▸ Source extract
= = =
This is not an allergy or even, technically, a disorder. Physical anthropologists tell us that age four, when lactose intolerance typically starts, is about when nature intended for our kind to be wholly weaned onto solid food; in other words, a gradual cessation of milk digestion is normal. In all other mammals the milk-digesting enzyme shuts down soon after weaning. So when people refer to this as an illness, I’m inclined to point out we L.I.’s can very well digest the sugars in grown-up human foods like fruits and vegetables, thank you, we just can’t nurse. From a cow. Okay?

But there is no animal weirder than Homo sapiens. Over thousands of years of history, a few isolated populations developed intimate relationships with their domestic animals and a genetic mutation gave them a peculiar new adaptation: they kept their lactose-digesting enzymes past childhood. Geneticists have confirmed that milk-drinking adults are the exception to the norm, identifying a deviant gene on the second chromo-some that causes lactase persistence. (The gene is SNP C/T13910, if you care.) This relatively recent mutation occurred about ten thousand years ago, soon after humans began to domesticate milk-producing animals. The gene rapidly increased in these herding populations because of the unique advantage it conferred, allowing them to breast-feed for life from another species.
= = =
▸ Information
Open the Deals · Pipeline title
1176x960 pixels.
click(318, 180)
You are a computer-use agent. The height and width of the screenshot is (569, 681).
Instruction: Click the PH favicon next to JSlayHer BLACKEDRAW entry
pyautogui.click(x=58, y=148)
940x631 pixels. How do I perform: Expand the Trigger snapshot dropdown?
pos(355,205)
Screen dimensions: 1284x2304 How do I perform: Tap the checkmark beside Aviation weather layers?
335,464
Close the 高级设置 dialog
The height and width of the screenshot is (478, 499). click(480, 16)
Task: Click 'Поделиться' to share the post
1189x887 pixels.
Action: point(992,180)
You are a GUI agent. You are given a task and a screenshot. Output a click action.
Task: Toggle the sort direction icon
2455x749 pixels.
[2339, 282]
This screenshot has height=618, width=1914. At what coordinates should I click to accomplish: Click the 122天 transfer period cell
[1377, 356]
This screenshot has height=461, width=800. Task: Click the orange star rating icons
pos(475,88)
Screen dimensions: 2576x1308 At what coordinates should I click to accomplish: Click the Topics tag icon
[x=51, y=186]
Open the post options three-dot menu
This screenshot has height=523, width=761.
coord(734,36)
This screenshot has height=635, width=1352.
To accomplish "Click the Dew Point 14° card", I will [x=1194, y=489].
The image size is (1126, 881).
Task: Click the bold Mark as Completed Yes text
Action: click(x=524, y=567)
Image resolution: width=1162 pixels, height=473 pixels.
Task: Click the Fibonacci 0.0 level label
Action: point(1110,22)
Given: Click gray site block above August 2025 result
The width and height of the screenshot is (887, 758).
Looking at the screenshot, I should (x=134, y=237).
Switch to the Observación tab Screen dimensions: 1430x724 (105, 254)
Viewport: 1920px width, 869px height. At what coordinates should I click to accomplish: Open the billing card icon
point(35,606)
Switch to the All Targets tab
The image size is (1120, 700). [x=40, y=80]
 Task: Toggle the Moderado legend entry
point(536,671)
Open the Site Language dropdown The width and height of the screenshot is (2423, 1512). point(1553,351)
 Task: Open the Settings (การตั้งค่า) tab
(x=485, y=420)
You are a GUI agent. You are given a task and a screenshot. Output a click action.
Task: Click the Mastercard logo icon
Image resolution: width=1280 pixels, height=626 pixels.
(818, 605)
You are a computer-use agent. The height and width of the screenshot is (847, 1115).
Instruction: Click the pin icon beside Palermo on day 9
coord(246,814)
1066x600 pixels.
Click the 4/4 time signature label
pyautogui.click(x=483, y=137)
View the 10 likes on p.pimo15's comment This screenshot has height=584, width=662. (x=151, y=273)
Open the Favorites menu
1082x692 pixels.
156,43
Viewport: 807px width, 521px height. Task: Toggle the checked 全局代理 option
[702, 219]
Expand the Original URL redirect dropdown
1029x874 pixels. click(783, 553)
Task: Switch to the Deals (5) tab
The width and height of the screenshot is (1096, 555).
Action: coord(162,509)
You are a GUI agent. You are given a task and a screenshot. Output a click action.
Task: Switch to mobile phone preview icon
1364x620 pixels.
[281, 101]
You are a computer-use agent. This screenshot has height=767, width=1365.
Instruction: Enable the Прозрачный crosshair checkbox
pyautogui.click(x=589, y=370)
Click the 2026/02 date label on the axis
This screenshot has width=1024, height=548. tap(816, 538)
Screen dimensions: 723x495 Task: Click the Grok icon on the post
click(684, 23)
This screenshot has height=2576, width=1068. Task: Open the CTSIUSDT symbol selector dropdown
= = =
▸ Activity A
According to the lactose-intolerance passage, about how long ago did the mutation for lactase persistence occur?
▸ Activity B
Reproduce the part of the lactose-intolerance passage starting at "But there is" and ending at "from another species.", word for word.
The rows were taken from a separate source and have no connection to the lactose-intolerance passage.

▸ Task output A
About ten thousand years ago.

▸ Task output B
But there is no animal weirder than Homo sapiens. Over thousands of years of history, a few isolated populations developed intimate relationships with their domestic animals and a genetic mutation gave them a peculiar new adaptation: they kept their lactose-digesting enzymes past childhood. Geneticists have confirmed that milk-drinking adults are the exception to the norm, identifying a deviant gene on the second chromo-some that causes lactase persistence. (The gene is SNP C/T13910, if you care.) This relatively recent mutation occurred about ten thousand years ago, soon after humans began to domesticate milk-producing animals. The gene rapidly increased in these herding populations because of the unique advantage it conferred, allowing them to breast-feed for life from another species.